大衆映画食堂

昭和の日本映画に登場する食べ物たちの記録

『自動車泥棒』孤児院の食事、屋台のラーメン屋、メロン・肉塊・野菜クズ・牛・ニワトリ、聖書の売り歩き中の昼ご飯のパン


自動車泥棒

混血児たちの孤児院・神聖ホームで暮らす酋長(安岡力也)、アントニオ(フランツ・フリーデル)らは外車の部品を盗み、そのパーツを組み合わせて一代の車を作り上げようとしている。彼らは悪ガキとしてシスターらに目をつけられており、夕食の時間への遅刻の罰則として食事抜きにされることもしばしばだった。あるとき、酋長は孤児院の仲間のハツコ(デビィ・シェス)がスケートリンクで知り合った学生・朝雄(寺田農)に傷物にされたことを知る。酋長は仲間を率いて朝雄をとっちめ、孤児院の中の彼らの秘密基地に監禁して自動車づくりを手伝わせようとする。

トリッキーな演出と音楽に驚かされる異色の青春映画。
乏しい知識で例えさせて頂くと、日活の『黒い太陽』や『狂熱の季節』とテイストが似ている気がする。安岡力也がいきなり踊りだすシーンなどはアメリカのミュージカルのよう。孤児院の入り口に「信仰は自由への道」というネオンサインのアーチがかかっているのが面白い。

┃ 孤児院の食事

安岡力也らは外車の部品泥棒を働いていたため、孤児院の食事の時間に遅刻する。彼らが孤児院へ戻ると、みんなはもう食堂で夕食の膳を前に賛美歌を歌っていた。遅刻した安岡らは食事抜きである。
このときのメニューが給食のようなアルミトレーと皿に盛られたパン、スープ、おかずなど。イメージ上の「キリスト教系孤児院の食事」そのまんまでちょっと感動する。

┃ 屋台のラーメン屋

育ち盛りな安岡力也らは夕食を抜かされておなかぺこぺこ。孤児院の前を通りかかった屋台のラーメン屋(上田吉二郎)「中華料理 萬福」を襲撃して屋台を強奪(?)、鍋で勝手にラーメン7玉を調理して夕飯にしてしまう。調味料は紹興酒、こしょう、しょうゆ。

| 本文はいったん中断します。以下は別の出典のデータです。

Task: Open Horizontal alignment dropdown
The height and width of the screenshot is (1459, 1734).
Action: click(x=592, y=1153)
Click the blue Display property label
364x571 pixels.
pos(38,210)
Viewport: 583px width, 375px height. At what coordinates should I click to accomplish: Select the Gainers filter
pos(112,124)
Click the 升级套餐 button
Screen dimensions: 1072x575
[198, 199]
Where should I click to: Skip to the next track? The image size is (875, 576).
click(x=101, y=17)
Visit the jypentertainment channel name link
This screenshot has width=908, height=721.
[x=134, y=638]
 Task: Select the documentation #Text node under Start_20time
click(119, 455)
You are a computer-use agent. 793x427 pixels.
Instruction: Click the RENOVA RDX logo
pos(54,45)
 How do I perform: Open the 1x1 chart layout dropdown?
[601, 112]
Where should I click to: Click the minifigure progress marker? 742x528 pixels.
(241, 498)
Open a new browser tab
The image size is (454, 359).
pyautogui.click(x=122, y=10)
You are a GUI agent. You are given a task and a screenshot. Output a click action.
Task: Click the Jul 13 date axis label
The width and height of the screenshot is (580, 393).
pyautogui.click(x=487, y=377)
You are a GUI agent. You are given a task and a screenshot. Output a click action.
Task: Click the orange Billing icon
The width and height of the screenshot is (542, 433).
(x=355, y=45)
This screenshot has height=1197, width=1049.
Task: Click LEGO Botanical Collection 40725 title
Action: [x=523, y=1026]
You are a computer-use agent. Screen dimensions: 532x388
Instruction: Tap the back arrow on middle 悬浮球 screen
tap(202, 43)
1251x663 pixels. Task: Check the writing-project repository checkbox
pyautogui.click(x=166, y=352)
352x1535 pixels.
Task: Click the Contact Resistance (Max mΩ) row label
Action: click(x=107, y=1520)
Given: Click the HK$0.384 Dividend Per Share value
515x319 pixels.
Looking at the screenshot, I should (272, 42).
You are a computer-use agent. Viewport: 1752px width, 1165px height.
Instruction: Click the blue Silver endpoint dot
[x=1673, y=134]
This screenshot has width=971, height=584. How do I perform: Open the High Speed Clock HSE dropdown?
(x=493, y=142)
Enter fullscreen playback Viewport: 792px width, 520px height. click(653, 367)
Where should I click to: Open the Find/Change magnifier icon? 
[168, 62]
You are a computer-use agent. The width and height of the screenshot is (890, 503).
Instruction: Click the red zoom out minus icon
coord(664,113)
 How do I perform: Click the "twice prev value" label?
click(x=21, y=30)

大味なラーメンができそうだが、悪ガキ7人組はおいしそうにたいらげていた。

┃ メロン・肉塊・野菜クズ・牛・ニワトリ

本作では「空腹の安岡力也が食べ物を幻視する」とでも言えばいいのか、食べ物にまつわる幻想的&トリッキーな演出がなされている。
彼らを叱責するシスターの頭の上にいつのまにかメロンが乗っていたり、シスターが肉塊に変わったり、牧師にたまねぎやネギなどの野菜クズを投げつけたり(これは本当に投げつけているのかもしれない)、はたまた牧師はに、学生(寺田農)はニワトリの姿に変化したり。
また、孤児院ではニワトリ、豚を飼っている。ニワトリは卵を取るため、豚は売り払うために飼育されているようだ。この生き物たちのけたたましい鳴き声も印象的。

┃ 聖書の売り歩き中の昼ご飯のパン

孤児院では活動資金?づくりのため、シスターと子供たちが街へ聖書を売り歩きに出かける。
その際の昼ご飯はパン。シスターが大きな長いフランスパンのようなパンをちぎって子供たちに分け与えるのだ。普段の食事の貧しさはともかく、そんなものでお腹がふくれるとは思えないのだが、それはまさにその通りで、安岡力也が「ホームを出た俺たちは社会では身体が虚弱すぎると言われる」と吐き捨てるシーンがある。
それにしてもシスターが外出時に持っているバッグがパンナムのバッグ(乗客がもらえるやつ)なのが謎。アメリカへ子供を飛行機で帰したときにもらったとかだろうか。